__WORK TO COMPLETE__
Write out all of the entries exactly as given.

[Saved data entries]

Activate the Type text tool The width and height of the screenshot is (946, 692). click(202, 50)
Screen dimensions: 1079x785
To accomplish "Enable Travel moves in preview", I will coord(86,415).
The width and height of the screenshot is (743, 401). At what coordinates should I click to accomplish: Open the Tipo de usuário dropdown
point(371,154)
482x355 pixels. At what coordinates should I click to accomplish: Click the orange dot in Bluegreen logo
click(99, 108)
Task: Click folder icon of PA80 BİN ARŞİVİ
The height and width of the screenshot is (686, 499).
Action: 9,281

__ANSWER TO THIS TASK__
Activate the Type text tool The width and height of the screenshot is (946, 692). click(202, 50)
Screen dimensions: 1079x785
To accomplish "Enable Travel moves in preview", I will coord(86,415).
The width and height of the screenshot is (743, 401). At what coordinates should I click to accomplish: Open the Tipo de usuário dropdown
point(371,154)
482x355 pixels. At what coordinates should I click to accomplish: Click the orange dot in Bluegreen logo
click(99, 108)
Task: Click folder icon of PA80 BİN ARŞİVİ
The height and width of the screenshot is (686, 499).
Action: 9,281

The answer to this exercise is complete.